Admittedly, nine pounds is mighty hefty for a .22 semi-auto rifle, but given the negligible recoil, it contributes to a steady hold, particularly for rapid follow-up shots. The sight radius is 16.5”, and the sights are comprised of a hooded blade on the front, and a spring-loaded notched rear sight blade that adjusts for both windage, and elevation from 100 to 1,000 meters. Quoting from the owner’s manual, GSG recommends using “ . . . high quality utility and high-speed rounds.” Additionally, the right side of the magazine well is imprinted “cal. .22LR HV” which, presumably, means “high velocity”, or perhaps “hyper velocity”; the manual does not specify the meaning.

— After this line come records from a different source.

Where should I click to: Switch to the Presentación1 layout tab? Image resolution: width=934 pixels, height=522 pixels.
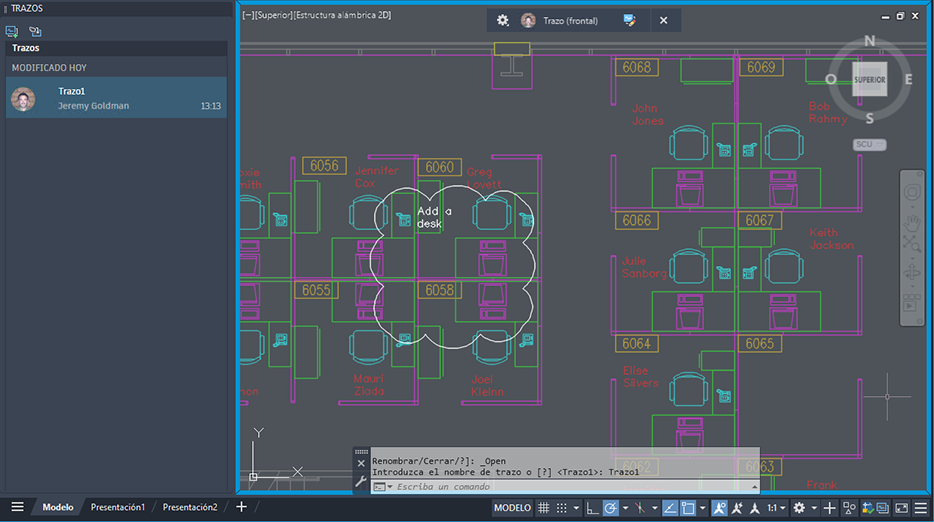(x=118, y=507)
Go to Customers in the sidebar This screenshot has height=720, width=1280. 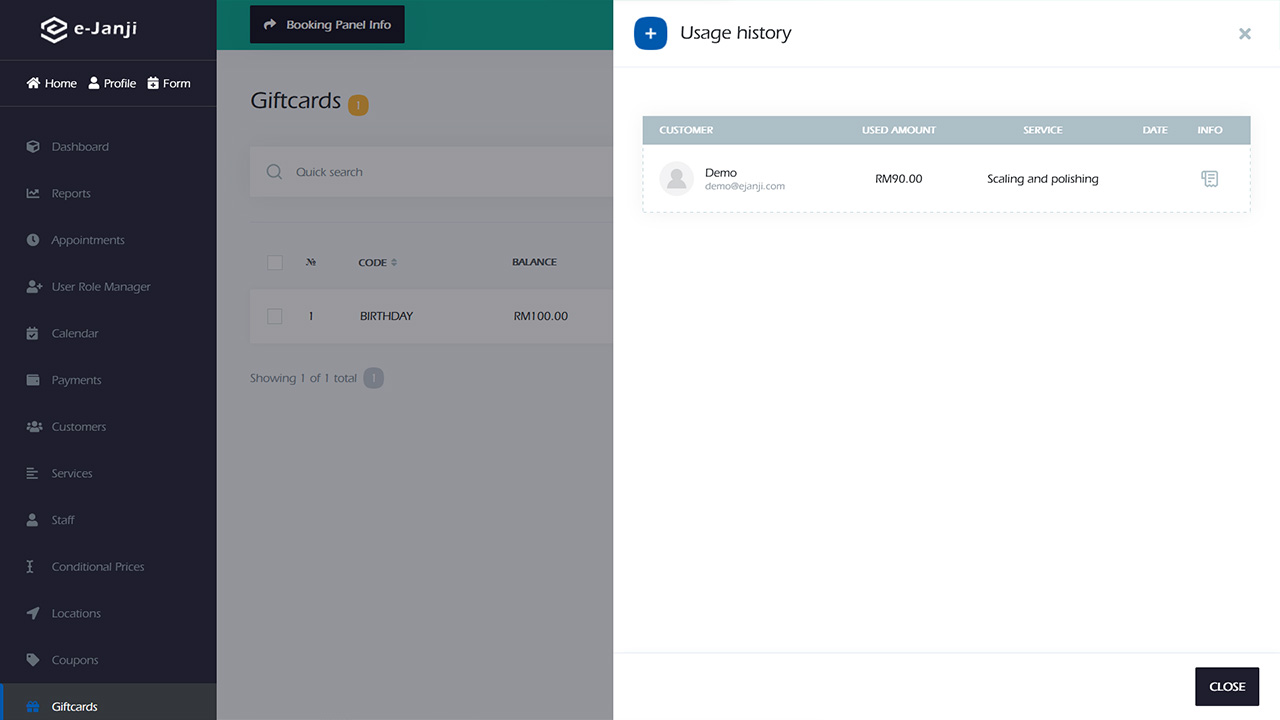[78, 427]
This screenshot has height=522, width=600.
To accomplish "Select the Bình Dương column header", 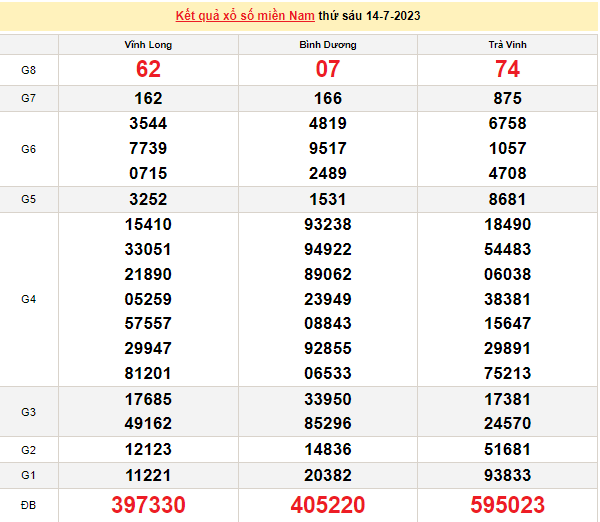I will (328, 45).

At the range, the StG 44 got a lot of attention and interest. After answering questions from other shooters for about ten minutes, we were able to get down to business. The first task was to visually inspect the bore, and, since it was a brand-new rifle, to swab it to remove any excess shipping lubricant. That done, I unpacked a smorgasbord of .22 LR ammunition, six types in all, ranging from standard-velocity Remington .36 grain hollow points to CCI Stingers. What the magazine lacks in visual fidelity to the original, it more than makes up for in design and construction. It is formed of what appears to be a sturdy glass-fiber-reinforced compound, and holds 25 rounds. The follower includes a button that protrudes from the right side of the magazine box, and allows the follower to be held in the fully depressed position while rounds are dropped in. The follower also has a sturdy steel pin that protrudes from the top of the magazine when empty to hold the bolt open after the last shot.

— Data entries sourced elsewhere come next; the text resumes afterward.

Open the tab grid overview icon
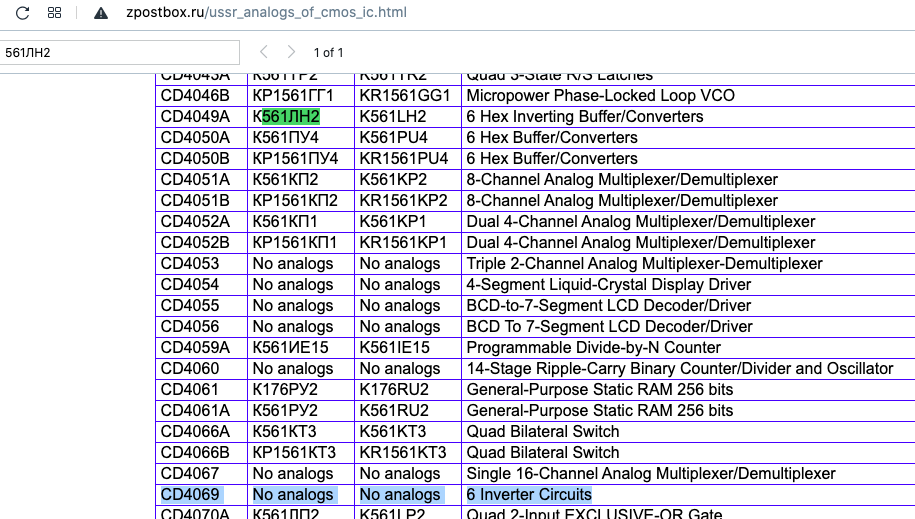Screen dimensions: 915x519 coord(55,13)
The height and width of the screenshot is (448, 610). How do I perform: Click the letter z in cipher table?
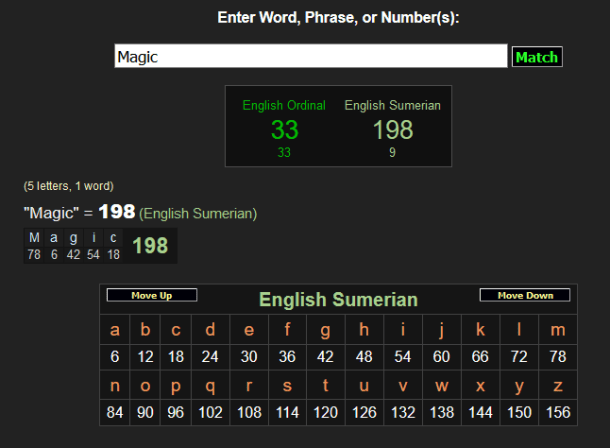point(557,386)
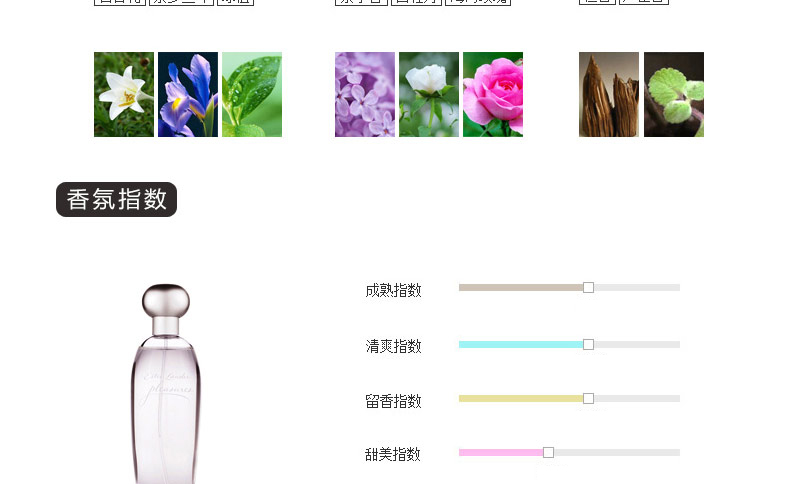Image resolution: width=790 pixels, height=484 pixels.
Task: Open the green dewy leaf picture
Action: (x=252, y=94)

The GSG StG 44 has a 17.2” barrel, and given that, and the fact that I had never fired the rifle, I settled on the 50 yard range. Firing from a standing, unsupported position, I was able to keep all of the rounds in about a 4.5” group. Moving to a supported position while seated at the bench, the group shrank considerably, to an average spread of about 2.3”. The tightest bench-fired group, at about 1.9”, was fired with RWS “High Velocity” 40 grain rounds. Out of 100 rounds fired, there was one stove-pipe, and one failure to chamber, neither of which is of great concern from a brand new rifle and a brand new magazine. The trigger has about a quarter-inch of take-up, and breaks fairly cleanly at about 4.5 pounds. The sights are perfectly adequate, and the windage, metered in quarter-turns of the rear sight blade screw, offers fairly accurate adjustment.
All in all, even at 9+ pounds, the GSG StG 44 is a lot of fun to shoot, and the accuracy is very reasonable considering the barrel length, sights and trigger pull. With an MSRP of $624, and market prices hovering around $500, GSG’s StG 44 is a good value, and a great addition to the company’s stable of reproduction military rifles.